After some wrangling in the suit between the City and the Coalition, including a settlement offer, the case was back before Judge Goodman this past January. Ultimately, she blocked the City’s development plan, concluding that the “proposed developments will not only not foster integration of the neighborhood, but it will perpetuate segregation.” She cites the architecture in her decision, writing, “the need for large apartments (and a great need for small apartments) cannot justify construction of very commodious spaces, when such apartments are proposed only where the white / Yiddish speakers are the sole demographic group for whom the need for large apartments is greater.” She referred specifically to the imbalance of developing in the interest of one minority noting, “race neutral policies violate the Fair Housing Act if racial segregation is perpetuated or if a minority group or groups are adversely impacted.”

Photo by Meg Kelly
Photo by Meg Kelly

In April, neighborhood development organizations representing a variety of racial groups and community interests, including St. Nicks Alliance, United Jewish Care and the Bedford-Stuyvesant Restoration Corporation, tried an alternative route to City-sponsored development. Together, they placed a bid of $10 million dollars to buy the remaining Pfizer-owned portions of the Broadway Triangle (Pfizer sold a section to the Acumen group in 2010). If they acquire the land, they propose building 840 units of public housing that will serve the majority of the public housing list. There has been no announcement as to whether or not this bid has been accepted.

When the Acumen-developed Pfizer factory soon reopens as a massive culinary center, home to many of Brooklyn’s DIY foodies, market pressure to develop the remaining vacant land will only increase. Yet after producing six years of work, igniting an ongoing, multi-year legal battle, and reopening old racial wounds, consensus on how best to redevelop the land surrounding the Broadway Triangle remains an elusive goal for North Brooklyn. Its stalled but impending redevelopment embodies all the tropes of conflict that accompany housing provision in historically disinvested neighborhoods, especially the political complexity of balancing constituencies and shifting demographics in the city.

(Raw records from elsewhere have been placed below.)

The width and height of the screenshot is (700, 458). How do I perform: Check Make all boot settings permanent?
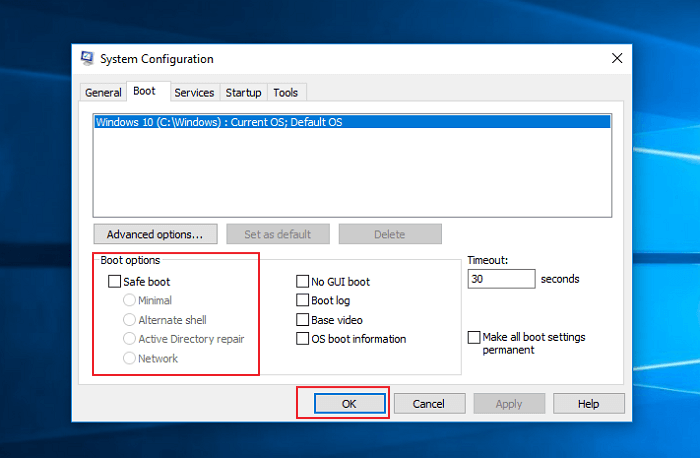(475, 338)
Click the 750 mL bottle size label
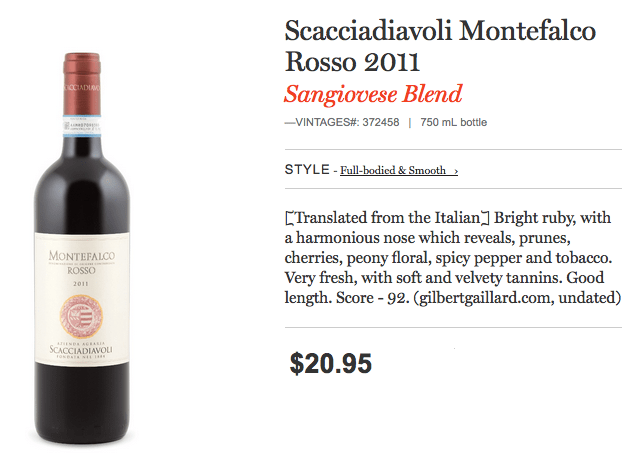Image resolution: width=642 pixels, height=456 pixels. tap(454, 122)
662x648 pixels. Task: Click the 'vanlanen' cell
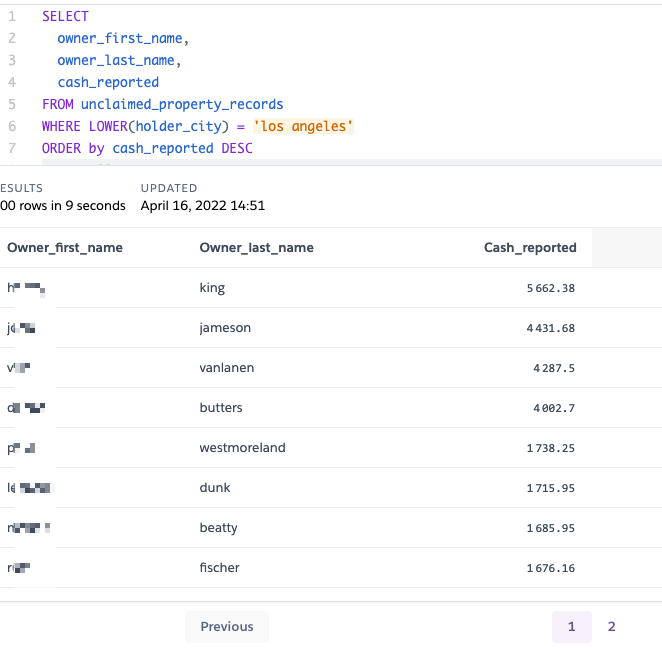tap(227, 368)

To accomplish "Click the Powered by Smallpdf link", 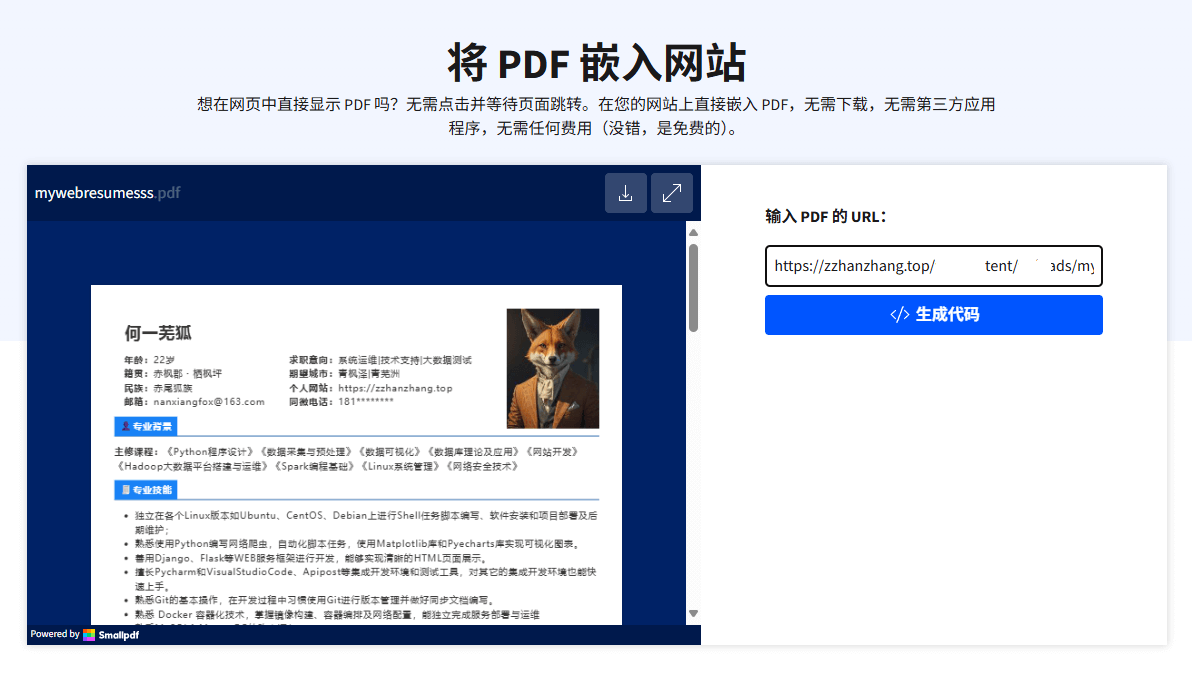I will (84, 635).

As Brooklyn looks toward its next twenty years, blight and vacancy will have very different meanings than they have in the past, but the Broadway Triangle controversy serves as an apt reminder of the way in which neighborhood futures are curated by politicians and activists as much as, if not more so than, architects and planners. It forces us, once again, to look closely at the conflicts and allegiances that help prioritize some needs over others, factors that are just as influential in the public sector — whose elected officials must fight fiercely for their individual constituencies — as they are in the private sector — whose determination of the most appropriate (or profitable) use of land is discretionary. Looking at the landscape of the Broadway Triangle today, its relative emptiness presents an opportunity to create a vital piece of connective urban fabric. Yet the competing visions of how this underutilized land could be used — each rooted in authentic and legitimate desires about shelter, community and livelihood — have so far prevented the seizing of that opportunity. Will the next phase of the Broadway Triangle’s development perpetuate existing challenges? Or could it soften the edges of borders born of mistrust, ethnic segregation and political expediency and serve to knit the neighborhoods of North Brooklyn together.

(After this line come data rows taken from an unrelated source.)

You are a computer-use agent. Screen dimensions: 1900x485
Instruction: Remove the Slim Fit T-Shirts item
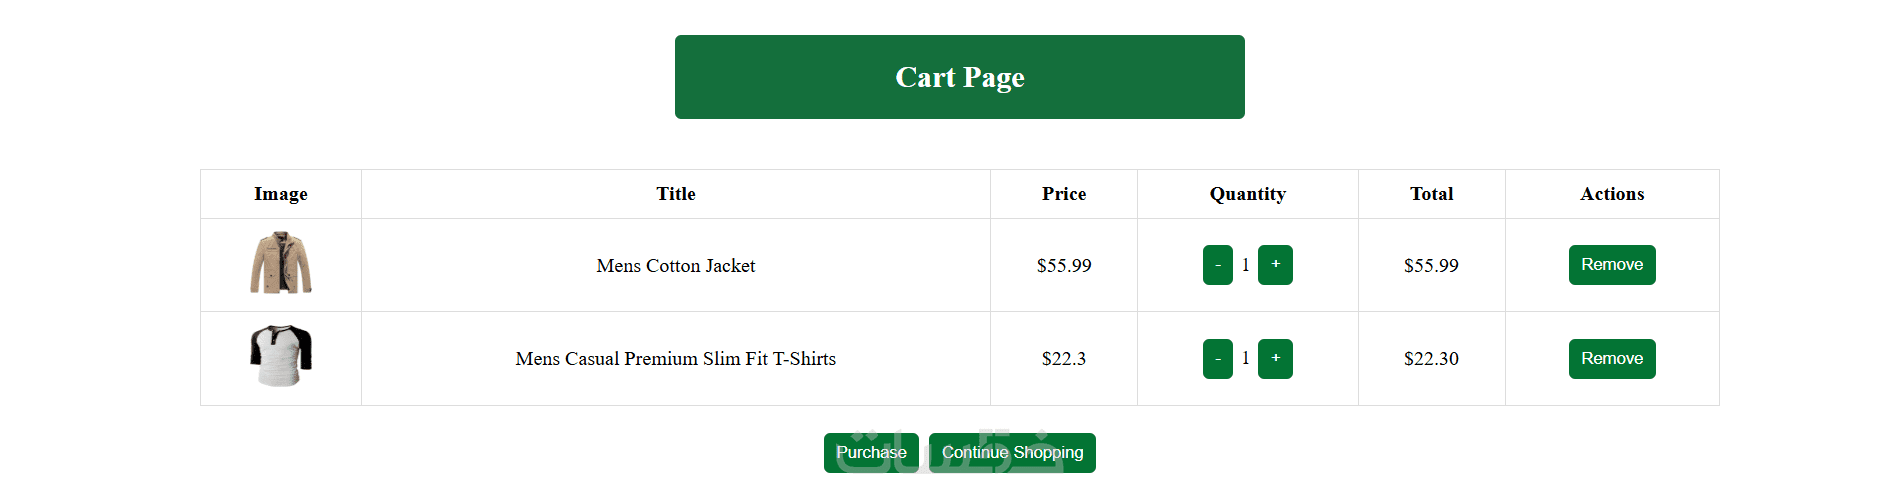coord(1611,359)
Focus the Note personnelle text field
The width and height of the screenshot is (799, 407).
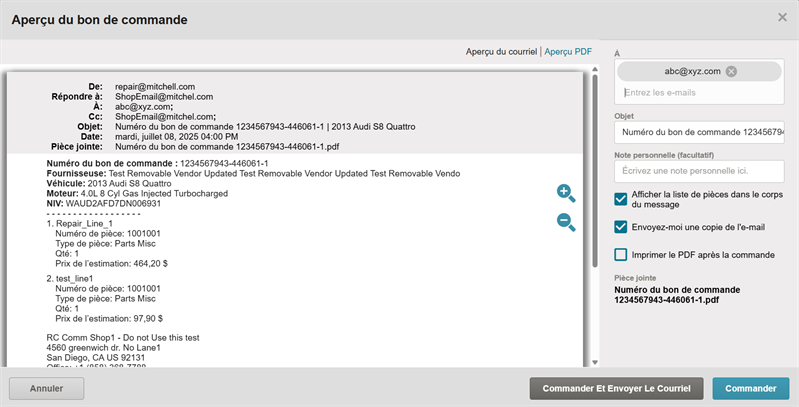(x=698, y=172)
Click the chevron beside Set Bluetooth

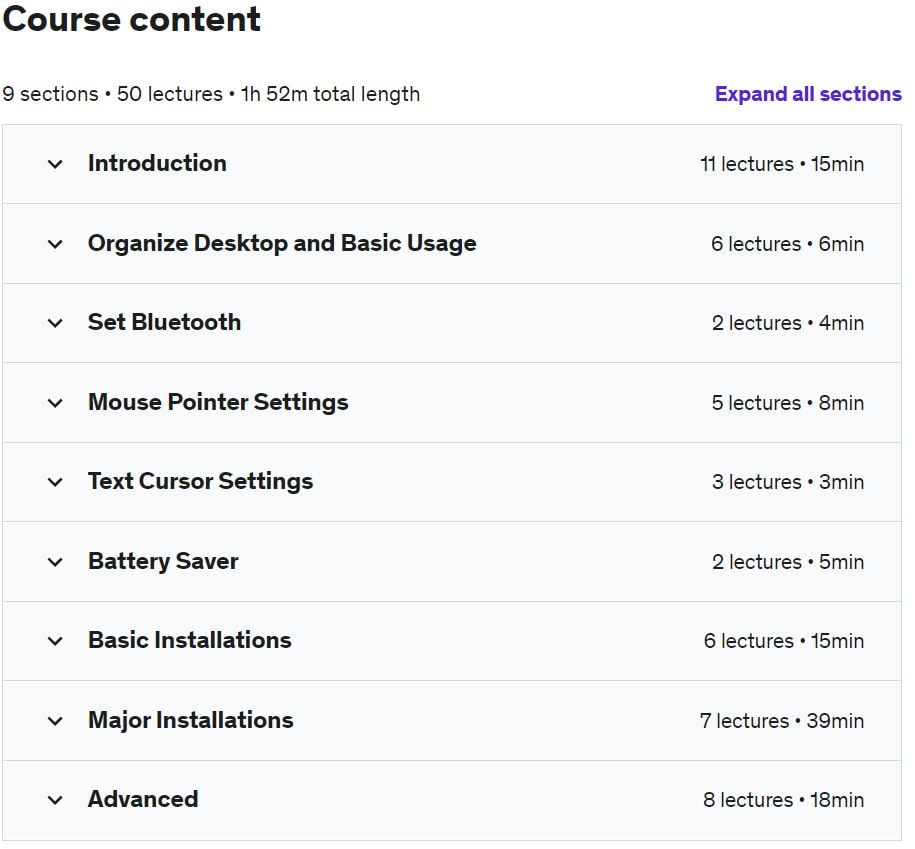(x=55, y=323)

“The Broadway Triangle” by Meg Kelly, installed at the UnionDocs Collaborative end of year screening, July 15th, 2012
“The Broadway Triangle” by Meg Kelly, installed at the UnionDocs Collaborative end of year screening, July 15th, 2012

Meg Kelly is a researcher, designer and media artist who has documented physical, political and cultural landscapes in Mumbai, New York City and elsewhere. She is a former project associate of Urban Omnibus and a current collaborator at UnionDocs.

The views expressed here are those of the authors only and do not reflect the position of The Architectural League of New York.

Comments

Nicole T September 17, 2012

Thank you for this balanced and thoughtful description. I do hope that whatever development occurs does in fact knit the neighborhoods together.